**課題**
「Open the settings gear menu」を含む行から「[1519, 287]」を含む行までを、「checkbox」を「tick box」に置き換えて書き直せ。ほかは一切変えず、画像は答えに含めないこと。

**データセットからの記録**

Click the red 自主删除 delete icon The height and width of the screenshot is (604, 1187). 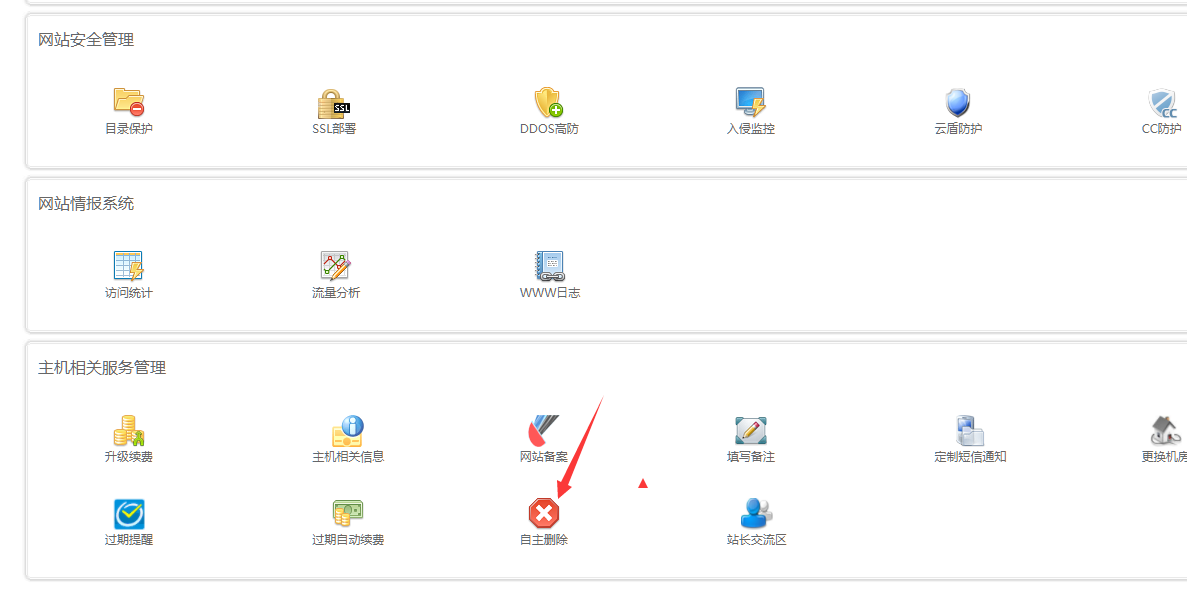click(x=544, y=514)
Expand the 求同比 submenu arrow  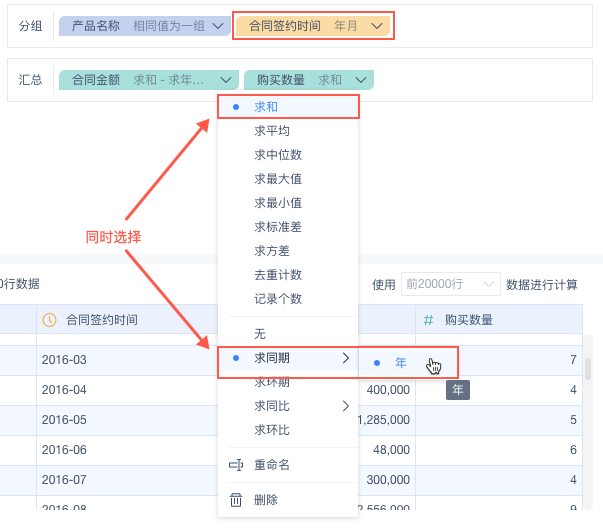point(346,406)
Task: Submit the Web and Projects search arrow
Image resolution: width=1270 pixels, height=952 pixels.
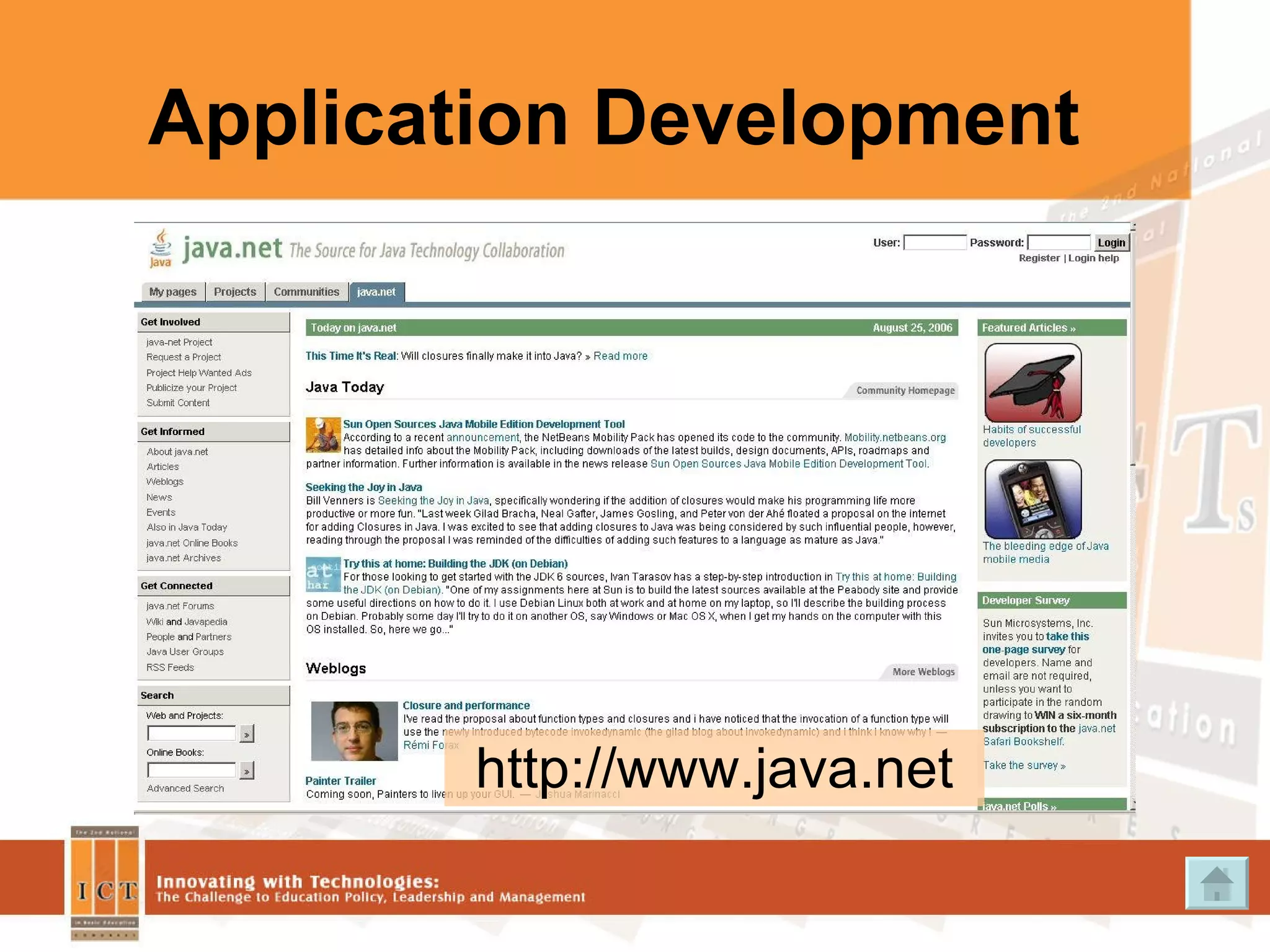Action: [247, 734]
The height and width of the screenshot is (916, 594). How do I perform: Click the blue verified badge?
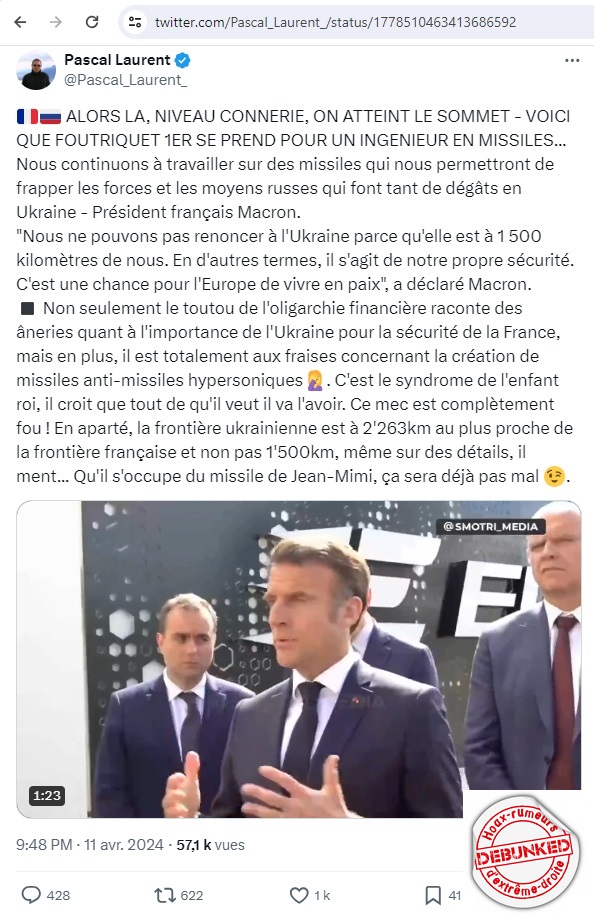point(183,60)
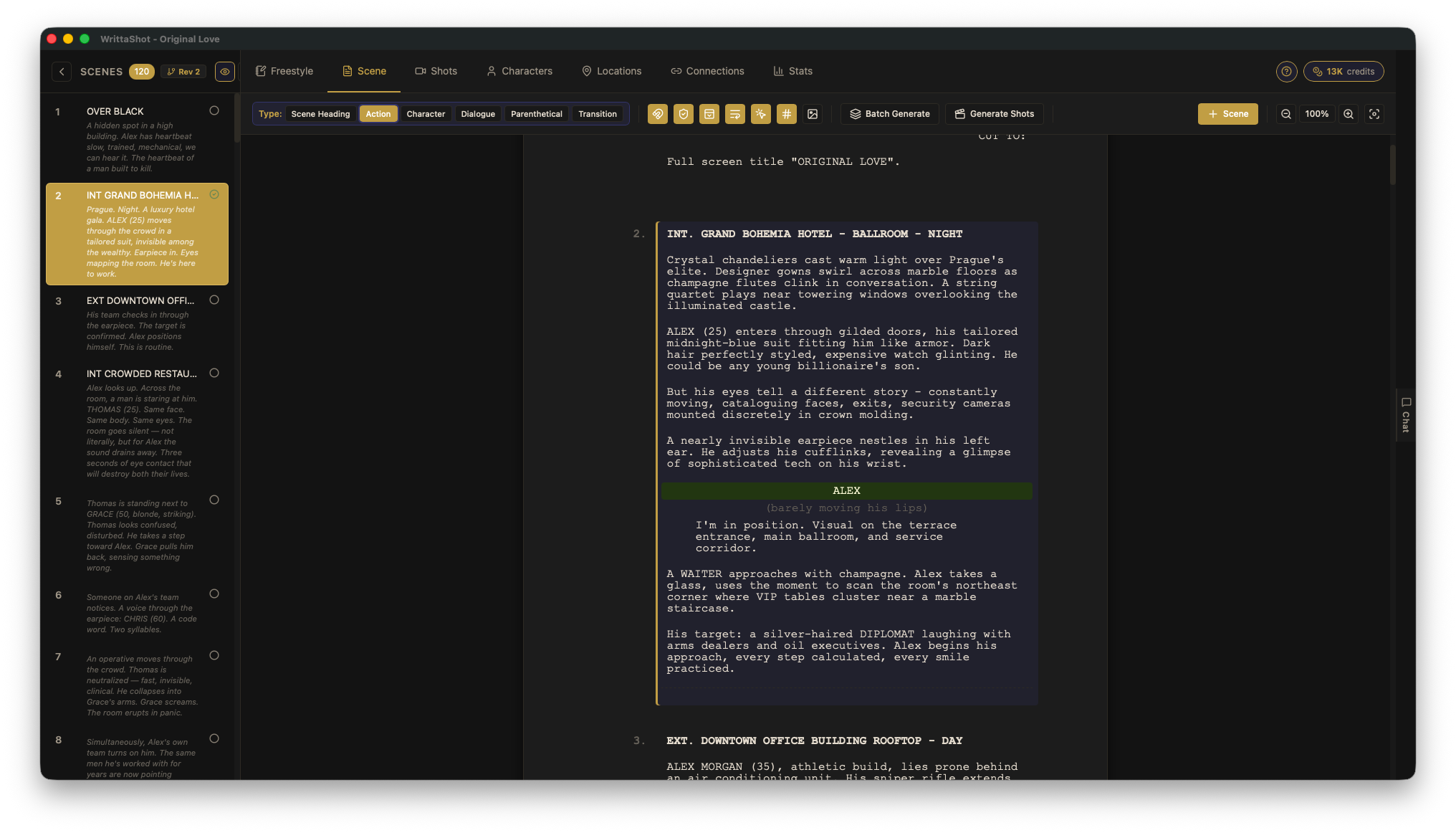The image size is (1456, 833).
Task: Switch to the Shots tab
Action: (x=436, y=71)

* * *

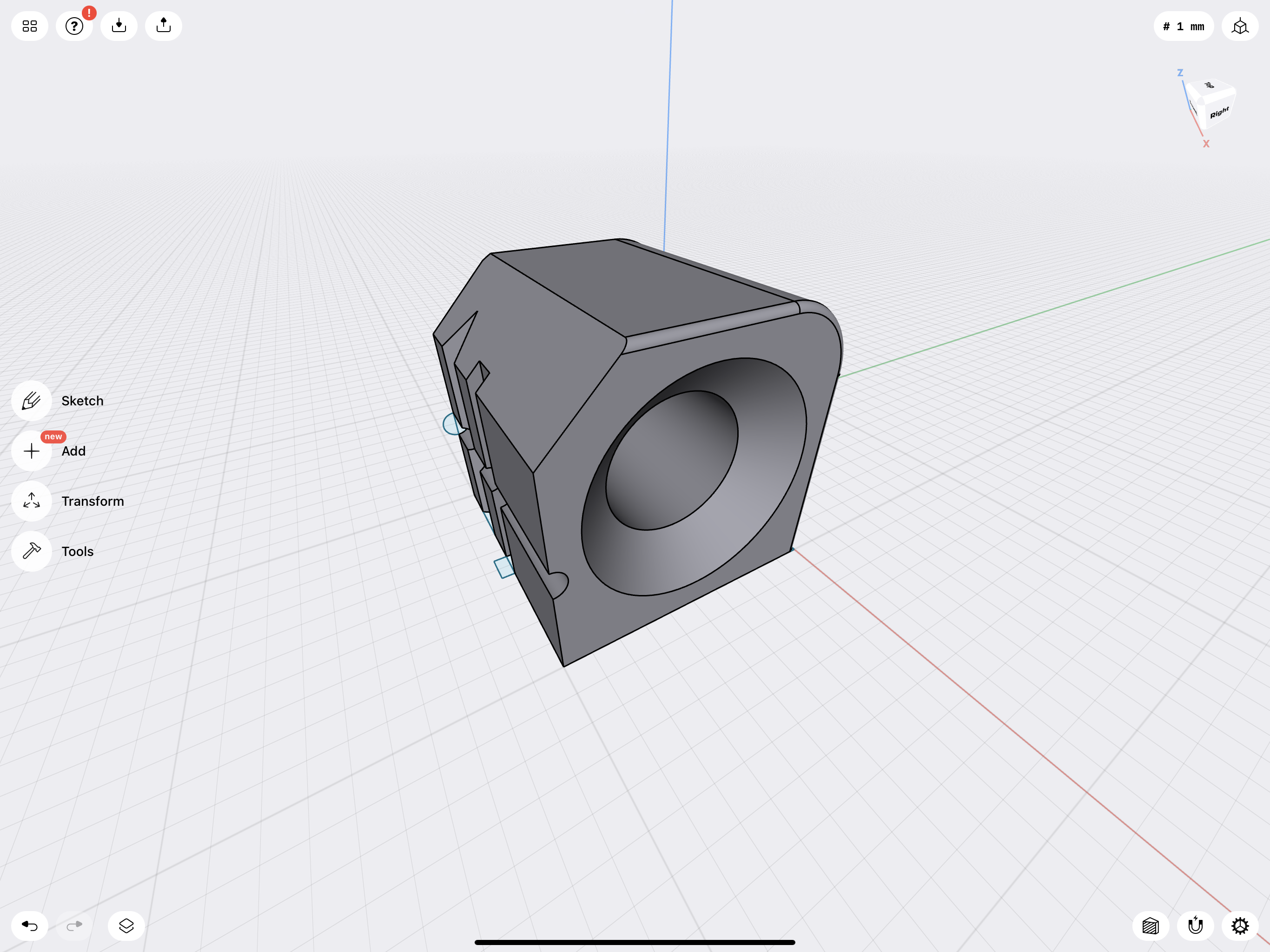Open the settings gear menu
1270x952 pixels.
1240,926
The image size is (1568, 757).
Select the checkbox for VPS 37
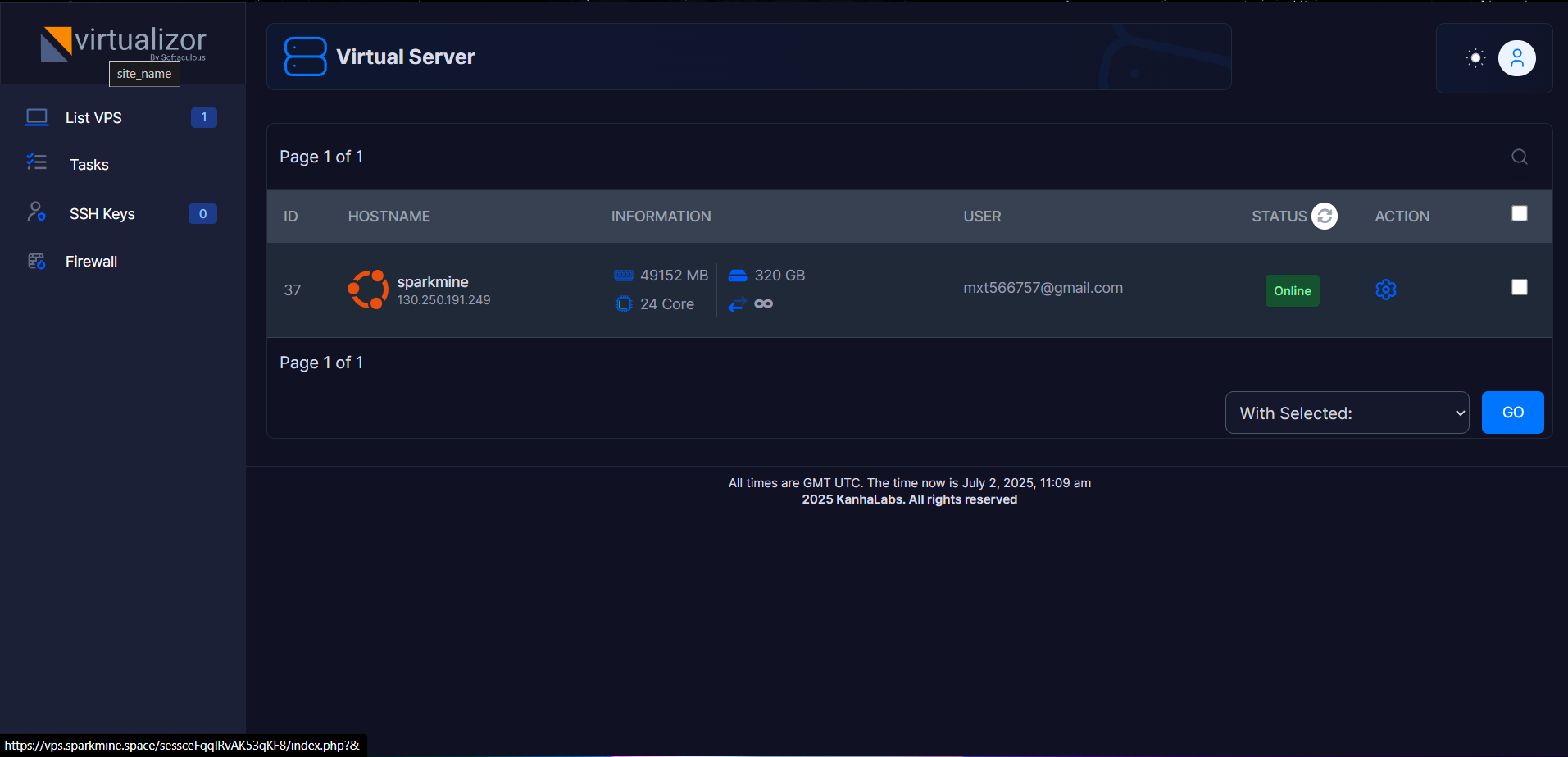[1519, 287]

**解答**
Open the settings gear menu
1270x952 pixels.
1240,926
The image size is (1568, 757).
Select the tick box for VPS 37
[1519, 287]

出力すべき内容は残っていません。